▶ [DOCUMENT SEGMENT]
━━━━━━━━━━━━━━━━━━━━

The major newspapers extensively covered the daily movements of both the Young Girls Embassy, which visited Japan for twenty days, and the Concordia Society Embassy, which was in Japan for fifteen days. In addition to articles, often illustrated with inset photography, two papers published the message brought by the Young Girls Embassy: the Tokyo Daily (June 2, morning ed.: 11) and the Osaka Asahi (June 21, morning ed.: 11). Both the Tokyo Asahi and the Osaka Asahi held welcome receptions centered on children’s organizations, while the Tokyo Daily and Osaka Asahi primarily sponsored symposia and published articles on both groups of young female ambassadors. Yet the frequency of reporting on the Young Girls Embassy was greater, and the papers in Osaka more enthusiastic than those in Tokyo.

In Tokyo, government and newspapers worked together in promoting the embassies. Records of the Ministry of Foreign Affairs for June and July 1932 contain reports on the movements of both embassies and their activities, sent to the Home Minister and Minister of Foreign Affairs from the local administrative chiefs of the various regions where the embassy groups stayed. Both embassies first went to Tokyo, paid ceremonial respects to the Imperial Palace, and visited both the Meiji Shrine, where the Meiji emperor is enshrined, and the Yasukuni Shrine, where the souls of the war dead are enshrined. Then the Young Girls Embassy visited various government ministries, including the Prime Minister’s Office, the Home Ministry, the Education Ministry, the Army and Navy Ministries, the Ministry of Colonial Affairs, and the Railway Ministry, as well as the five major newspapers. It also attended a reception sponsored by the Tokyo Asahi, a symposium sponsored by the Tokyo Daily, and various other welcome receptions centered on children.

The Concordia Society Embassy similarly attended a welcome reception sponsored by the Tokyo Asahi and a symposium sponsored by the Tokyo Daily. Then the women in the group visited the wife of Kwantung Army commander Honjō Shigeru while the men visited government ministries. In this way, the men engaged with the practicalities of government, while the two women shouldered the role of poster-girls for mass communication. It is clear that the schedules of both embassies were founded on the close cooperation of the major newspapers and the administration of the Manchurian and Japanese governments.

Judging only by the number of items about these embassies in newspapers, children were the more likely subjects of articles than young, unmarried women. Moreover, the places where the Young Girls Embassy went, from observations at various elementary schools, interactions with educators, and trips to famous places to radio appearances, were out in public, and thus they were easier to cover. Yet, as is apparent from the amount of journalism on both embassies, this prolonged coverage, accompanied by sensationalist titles and fervent public enthusiasm, leaves the impression that it was also sustained by a craze of welcome throughout the nation following the Manchurian Incident.

━━━━━━━━━━━━━━━━━━━━

▶ [Data listing]
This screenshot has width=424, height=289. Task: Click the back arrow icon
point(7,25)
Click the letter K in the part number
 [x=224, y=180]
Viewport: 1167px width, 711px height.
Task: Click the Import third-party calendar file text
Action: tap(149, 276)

━━━━━━━━━━━━━━━━━━━━

▶ [OBJECTIVE 1]
Answer these questions from the passage on the embassies:
(a) How many days was the Concordia Society Embassy in Japan?
(b) Which two shrines did both embassies visit in Tokyo?
(c) Whom did the women of the Concordia Society Embassy visit while the men went to government ministries?
▶ [OBJECTIVE 2] Extract word for word the part of the passage on the embassies starting at "The Concordia Society Embassy similarly" and ending at "and Japanese governments.".
▶ [OBJECTIVE 3] Name every government ministry or office that, according to the passage on the embassies, the Young Girls Embassy visited.
Rely only on the passage on the embassies.

▶ [TASK ANSWER 1]
(a) Fifteen days.
(b) The Meiji Shrine and the Yasukuni Shrine.
(c) The wife of Kwantung Army commander Honjō Shigeru.

▶ [TASK ANSWER 2]
The Concordia Society Embassy similarly attended a welcome reception sponsored by the Tokyo Asahi and a symposium sponsored by the Tokyo Daily. Then the women in the group visited the wife of Kwantung Army commander Honjō Shigeru while the men visited government ministries. In this way, the men engaged with the practicalities of government, while the two women shouldered the role of poster-girls for mass communication. It is clear that the schedules of both embassies were founded on the close cooperation of the major newspapers and the administration of the Manchurian and Japanese governments.

▶ [TASK ANSWER 3]
- Prime Minister's Office
- Home Ministry
- Education Ministry
- Army Ministry
- Navy Ministry
- Ministry of Colonial Affairs
- Railway Ministry